Parasitoid - Types of Parasitoids

Types of Parasitoids

The parasitoidal type of relationship seems to occur largely in organisms that have fast reproduction rates, such as insects or (perhaps more rarely) mites or nematodes. Workers in this field have pointed out that parasitoids often are closely coevolved with their hosts, which is inarguably true. To maintain a sound perspective of the matter though, one must remember that coevolution might reasonably be expected to develop to even higher degrees of sophistication in the more intimate classes of parasitic relationships. In fact advanced degrees of coevolution occur in the complex interplay between simultaneously extant predator-prey relationships as well.

In using the term parasitoid it is common to think in terms of parasitoidal insects such as Tachinidae and Pompilidae. Some writers recognise or discuss no other classes of parasitoidy. More realistically however, the life histories of several other groups of organisms are equally parasitoidal. In general there is no logical basis for excluding wider use of the term. For example, among the so-called worms, many Nematoda are important parasitoids of insects, snails and similar commercially important pest organisms. Under favourable circumstances they commonly multiply in the host until the carcase is a shell overflowing with a pullulating mass of worms.

Other organisms that might merit the term include certain Pteromalid gall wasps that abort host plant inflorescences, seed weevils, certain plants largely regarded as parasitic, and certain bacteria and viruses (e.g., bacteriophages), in relationships where the beneficiaries obligately destroy their hosts.

Not all such organisms regularly behave quite so parasitoidally of course; for example some bacteriophages establish complex life cycles in which phage particles do get released catastrophically, but only at intervals of many generations of the host, whereas other bacterial viruses emerge intermittently but fairly harmlessly in small numbers at a time.

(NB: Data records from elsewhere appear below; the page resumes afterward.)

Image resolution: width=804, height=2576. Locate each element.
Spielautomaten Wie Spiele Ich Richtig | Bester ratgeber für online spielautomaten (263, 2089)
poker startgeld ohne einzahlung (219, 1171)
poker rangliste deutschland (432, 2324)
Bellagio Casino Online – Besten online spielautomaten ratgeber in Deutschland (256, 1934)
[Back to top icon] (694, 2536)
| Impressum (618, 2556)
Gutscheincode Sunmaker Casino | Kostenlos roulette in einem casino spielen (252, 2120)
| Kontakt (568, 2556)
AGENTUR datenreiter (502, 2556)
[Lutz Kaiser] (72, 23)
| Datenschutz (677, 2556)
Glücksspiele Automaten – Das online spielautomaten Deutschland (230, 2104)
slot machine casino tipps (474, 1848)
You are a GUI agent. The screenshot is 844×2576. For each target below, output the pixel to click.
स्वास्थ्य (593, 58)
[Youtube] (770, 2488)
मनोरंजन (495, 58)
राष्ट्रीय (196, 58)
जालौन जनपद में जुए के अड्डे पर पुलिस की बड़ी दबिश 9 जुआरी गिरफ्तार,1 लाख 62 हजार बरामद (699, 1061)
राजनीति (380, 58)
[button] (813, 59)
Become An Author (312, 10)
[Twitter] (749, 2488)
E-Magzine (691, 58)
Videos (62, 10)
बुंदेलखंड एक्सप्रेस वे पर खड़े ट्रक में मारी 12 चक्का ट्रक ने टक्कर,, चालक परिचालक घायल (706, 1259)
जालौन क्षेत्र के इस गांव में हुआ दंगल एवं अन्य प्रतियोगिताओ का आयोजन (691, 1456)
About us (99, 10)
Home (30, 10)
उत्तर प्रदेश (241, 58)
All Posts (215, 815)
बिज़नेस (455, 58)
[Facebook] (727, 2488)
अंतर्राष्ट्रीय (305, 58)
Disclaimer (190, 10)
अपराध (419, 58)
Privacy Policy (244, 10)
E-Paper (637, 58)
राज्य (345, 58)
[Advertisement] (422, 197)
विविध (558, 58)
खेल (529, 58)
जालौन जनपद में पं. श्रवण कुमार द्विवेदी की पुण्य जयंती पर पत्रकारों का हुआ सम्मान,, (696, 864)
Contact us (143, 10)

The clearest cases of fully functional parasitoidy are the likes of many parasitoidal wasps and flies that consume their hosts as completely as any spider or hawk that summarily eats its prey. However, there also are many species of parasitoid that frequently or even routinely kill their "host" or "prey" without consuming much of it. This apparently wasteful strategy sometimes might have the effect of reducing the risk that the prey could escape or offer resistance. In other cases the residue of the victim simply might be difficult to eat or not very nutritious. For example various Phorid flies such as Apocephalus species, are parasitoids of particular species of ants. Various species attack ant genera such as "big-headed ants", "Fire ants" or Solenopsis, Paraponera, and leaf-cutter ants. However, the larvae of most such Phoridae eat mainly the contents of the ants' "head capsules" abandoning the rest of the carcases when pupating. In laying her eggs, the parent fly selects the largest ant workers, which have just the size of head to produce an adequate adult phorid. Presumably the large head-capsule contains the most concentrated nutritious muscle and brain tissue. One also could think of the Rabies virus in similar terms, or the aforementioned soft ticks. Both commonly or invariably cause the death of the host, after consuming at most a trivial fraction of the host's resources.